### What you should do
Would you please copy only the lines from the line that contains "Expand options chevron" to the end of the data below, exactly, leaving every picture out?

Collected data
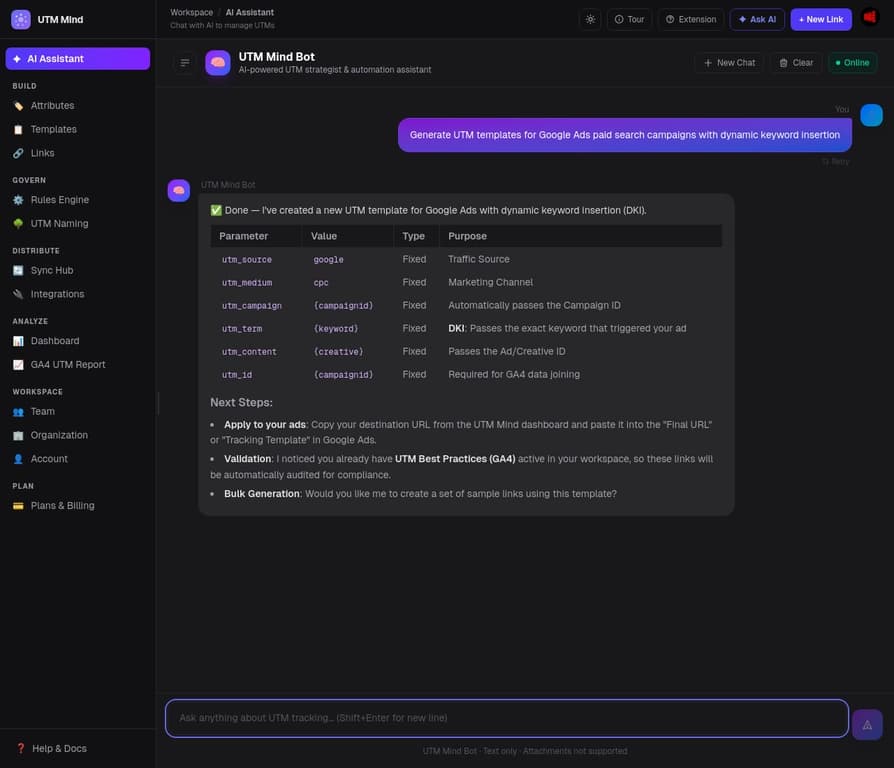Open the Attributes section in the sidebar
This screenshot has width=894, height=768.
[55, 104]
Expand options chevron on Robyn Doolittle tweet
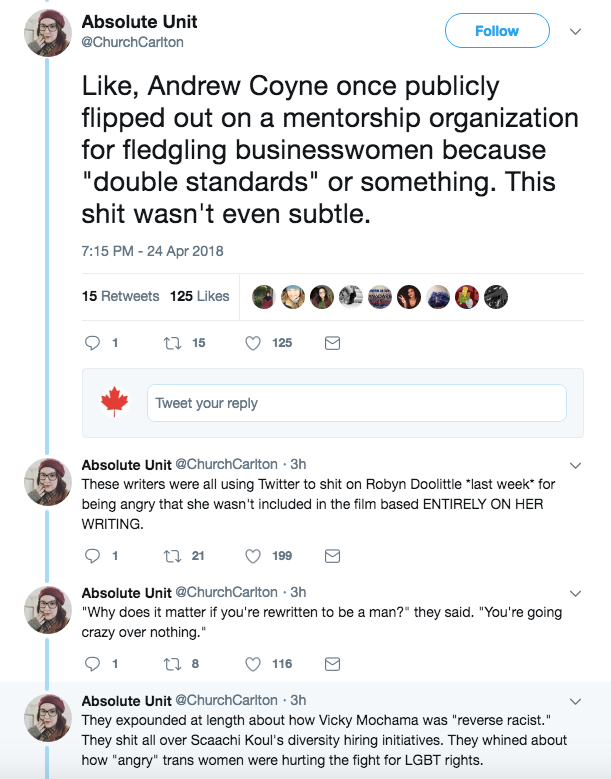This screenshot has width=611, height=779. 575,465
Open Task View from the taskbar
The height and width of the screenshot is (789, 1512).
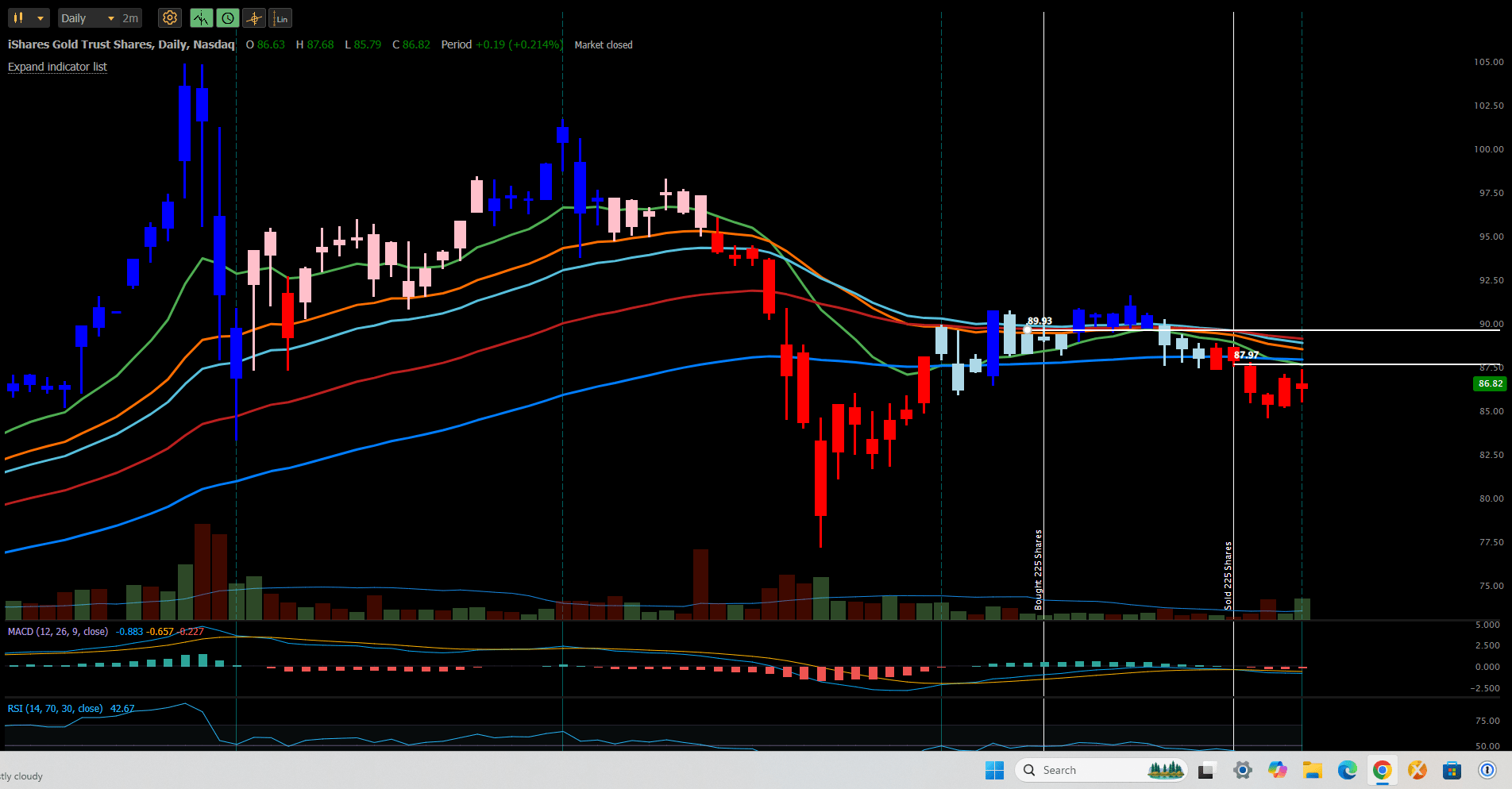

### Response to the exercise
Expand options chevron on Robyn Doolittle tweet
This screenshot has width=611, height=779. 575,465
Open Task View from the taskbar
The height and width of the screenshot is (789, 1512).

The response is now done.